TEXT BLOCK:
###

The Hitchhiker's Guide to the Galaxy (novel)
| The Hitchhiker's Guide to the Galaxy | |
|---|---|
Cover of the original UK paperback edition of the novel, The Hitchhiker's Guide to the Galaxy, by Hipgnosis and Ian Wright. The back cover featured the slogan "DON'T PANIC" in the same colour-video-screen style.[1] |
|
| Author(s) | Douglas Adams |
| Country | United Kingdom |
| Language | English |
| Series | The Hitchhiker's Guide to the Galaxy |
| Genre(s) | Comedy, Science fiction novel |
| Publisher | Pan Books |
| Publication date | 12 October 1979 |
| Media type | Paperback and hardcover |
| Pages | 180 pp (UK Paperback) |
| ISBN | 0-330-25864-8 |
| OCLC Number | 24722438 |
| Followed by | The Restaurant at the End of the Universe |
The Hitchhiker's Guide to the Galaxy is the title of the first of five books in the Hitchhiker's Guide to the Galaxy comedy science fiction "trilogy" by Douglas Adams (with the sixth written by Eoin Colfer). The novel is an adaptation of the first four parts of Adams' radio series of the same name. The novel was first published in London on 12 October 1979.[2] It sold 250,000 copies in the first three months.[3]
The namesake of the novel is The Hitchhiker's Guide to the Galaxy, a fictional guide book for hitchhikers (inspired by the Hitch-hiker's Guide to Europe) written in the form of an encyclopedia.

###

WHAT YOU WILL DO:
A - List every distinct title of a book or guide named in the article on the Hitchhiker's Guide novel, counting each title once.
B - According to the article on the Hitchhiker's Guide novel, how many copies did the book sell in its first three months?
C - Carry on the article on the Hitchhiker's Guide novel from its last sentence.

DATA BLOCK:
###

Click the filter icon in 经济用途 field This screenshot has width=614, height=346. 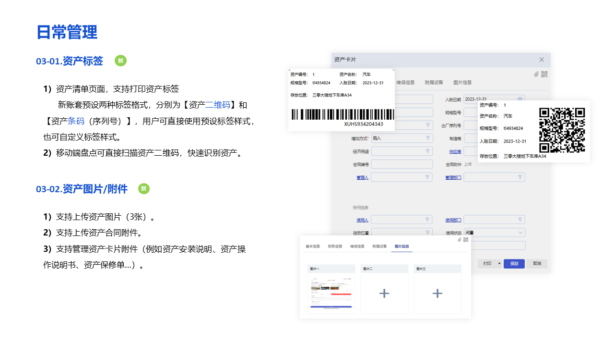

###

ANSWER SET:
A -
- The Hitchhiker's Guide to the Galaxy
- The Restaurant at the End of the Universe
- Hitch-hiker's Guide to Europe

B - 250,000 copies.

C -
Contents |
[edit] Plot summary
The book begins with contractors arriving at Arthur Dent's house, in order to demolish it to make way for a bypass. His friend, Ford Prefect, arrives while Arthur is lying in front of the bulldozers, to keep them from demolishing it. He tries to explain to Arthur that he is actually from a planet somewhere in the vicinity of Betelgeuse and that the Earth is about to be demolished. The Vogons, an alien race, intend to destroy Earth to make way for a hyperspace bypass.
The two escape by hitching a lift on one of the Vogon demolition ships. This is, however, against Vogon regulations, and when the pair are discovered, they are tortured with a reading of Vogon poetry, the third worst in the known Universe, and then thrown into space. They are, very improbably, picked up by the Heart of Gold, a ship powered by an infinite improbability drive, which has been stolen by Ford's semi-cousin and President of the Galaxy, Zaphod Beeblebrox. Zaphod, accompanied by Trillian and the chronically depressed robot Marvin, is searching for the legendary planet of Magrathea, which is rumoured to have manufactured luxury planets. Ford is initially skeptical, but they do, in fact, find Magrathea.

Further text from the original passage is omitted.